By David Poland poland@moviecitynews.com
Weekend Ouch-stimates – May 7
There are all kinds of stats to play with and even an anonymous e-mail on a gossipy website claiming that Scientologists bought hundreds of tickets in bulk at The Arclight here in L.A., suggesting more sold elsewhere as a plot to raise the Mission: Impossible 3 gross. (There actually is a sane explanation, if the sighting is true
Who’s got the best punny headline concerning the “poor” BO number? How’s about “MI:III’s numbers self destruct over the weekend!”? These are going to be everywhere on Monday morning.
holy shit thats worse than 48 million — the movie is a bomb considering 4000 theatres and all the publicity hoopla and hype…
next week POSEIDON shits on it and takes #1…
$46 mill ain’t nothing to sneeze at…we all know Cruise never has been a solid 50 mill type on opening weekend…once or twice being the exception. It’ll make it over $100 million easily in domestic, and overseas will probably pick up the slack. Cruise has a family to be concerned about right now…he makes money no matter what.
it made 70 million internationally… that means it needs about $30 million to make back its production costs. It’s a disappointing US opening but like Kingdom of Heaven, it will be profitable.
they must have spent at least another $50 million on prints, advertising and marketing alone – judging by all the trailers, events, premieres round the world etc
Edouglas, not sure how you figure that. $70 mill foreign + 50 mill domestic = 120 mill worldwide, minus 30% (theaters get) = $85 mill. Movie cost $150 mill. to make, another $100 mill. to market worldwide. After opening weekend they’re still $165 in the hole, perhaps a bit more if there were profit-deals with actors/producers we’re not aware of. They will break even or a bit better after worldwide theatrical, and then make their money on DVD.
It looks like the Paramount head who had haggled with Cruise and wouldnt budget the film the way Wagner/Cruise prod wanted was wise in retrospect —
You think theatres are getting 30% for opening weekend? I’m sure that Paramount worked it out so they’d get less than that for this week. I’ve heard of movies where theatres only get 10% opening weekend and then more the longer it sticks around.
Doing some quick calcs, I can see it ending with between $300 and 350 in combined domestic and international, which would be around $100 million in profits before DVD, cable, etc.
We’re also forgetting Tom Cruise’s backend…which is probably first dollar gross.
ED… there is no more 90/10. 80/20. 70/30… that quietly ended years ago. It’s 55% flat to studios.

_ _ _ _ _

Required tasks:
**a.** In the Mission: Impossible 3 box-office thread, copy the stretch from "it made 70 million" through "will be profitable.", swapping "disappointing" for "weak".
**b.** Pick up the Mission: Impossible 3 box-office thread after its last comment and add more to it.

Records:
_ _ _ _ _

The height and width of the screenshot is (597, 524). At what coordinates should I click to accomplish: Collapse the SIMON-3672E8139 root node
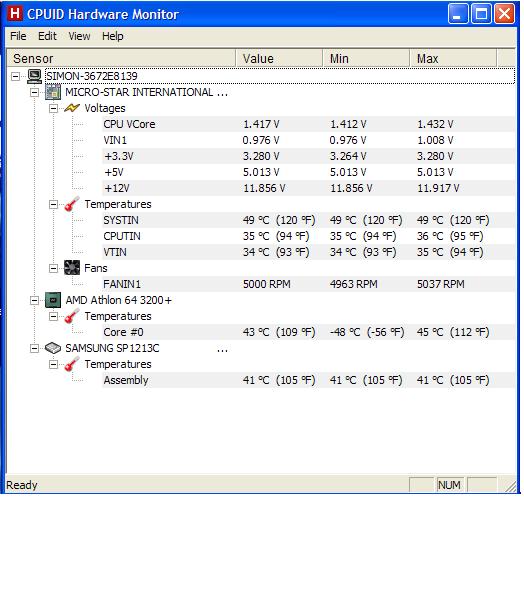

_ _ _ _ _

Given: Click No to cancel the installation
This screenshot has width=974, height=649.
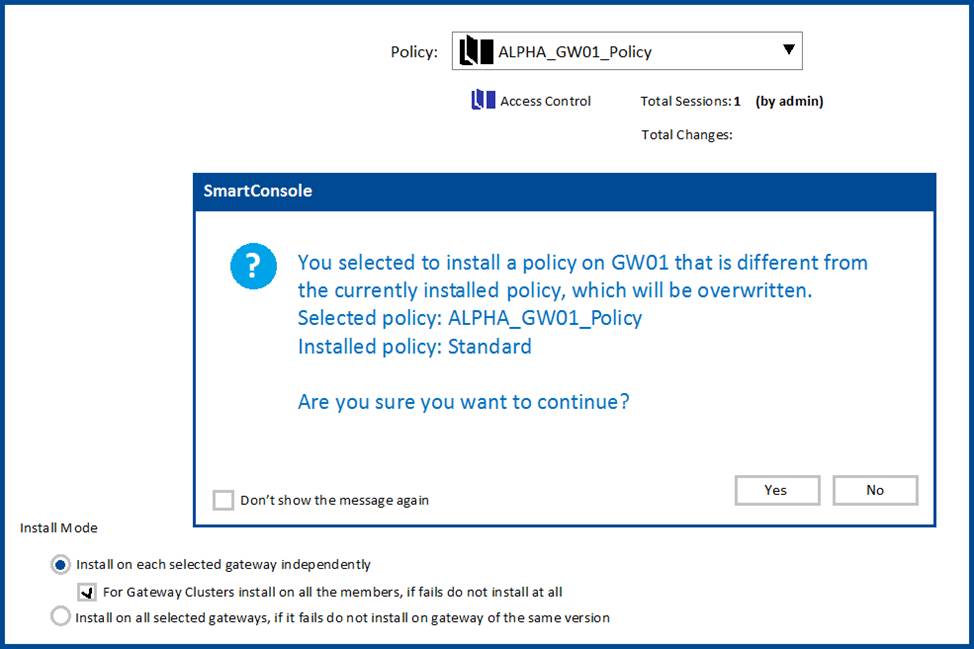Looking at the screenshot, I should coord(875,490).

_ _ _ _ _

Outputs in order:
**a.**
it made 70 million internationally… that means it needs about $30 million to make back its production costs. It’s a weak US opening but like Kingdom of Heaven, it will be profitable.

**b.**
The film cost more than $100 million worldwide to market… as will all major movies this summer doing wordlwide openings.
The megotiations with Cruise didn’t reduce the budget, just Cruise’s day one gross percentage.
Breakeven in theatrical only for this movie is no less than $650 million worldwide.
Of course, Paramount didn’t make the movie expecting profit in theatrical. Breakeven for the studio, adding in all the other revenue sources, likely requires a worldwide gross of about $400 – $450 million.
Mr. Cruise makes a ton of cash either way… the film could lose $50 million – $100 million for Paramount and Cruise would still make roughly $75 million – $125 million for himself and his company.
And if the movie only does $350 million worldwide theatrical, ED, the film would, indeed, lose money for the studio. Absurd on its face, but true.
The most recent cover for Entertainment Weekly features a “big head closeup” of Tom Cruise’s beaming mug and this synopsis: “After a year in the spotlight, is Hollywood’s most bankable star now a $100 million gamble?”
Paramount can’t be happy with that article.
Dave, those numbers are even crazier than I thought. Makes you wonder how much coke it takes to greenlight a sequel to 2 medium-sized hits with a $650 mill. break-even. Makes me wonder even more how much coke it takes to greenlight Superman with a breakeven much higher than that. It’s a crazy business, and these are crazy business decisions.
Am I only the one who doesn’t think Poseidon taking number one next weekend is a lock? There are no big name stars (when was the last time Kurt Russell or Richard Dreyfuss opened at number one?) and the trailers haven’t been all that impressive. Not only that, I don’t see anything in the spots that are working to draw in female viewers. Not even the cache of a Tom Cruise-like tabloid fodder star.
A faceless cast in a quasi-Titanic disaster pic doesn’t scream number one to me.
“The megotiations with Cruise didn’t reduce the budget, just Cruise’s day one gross percentage.”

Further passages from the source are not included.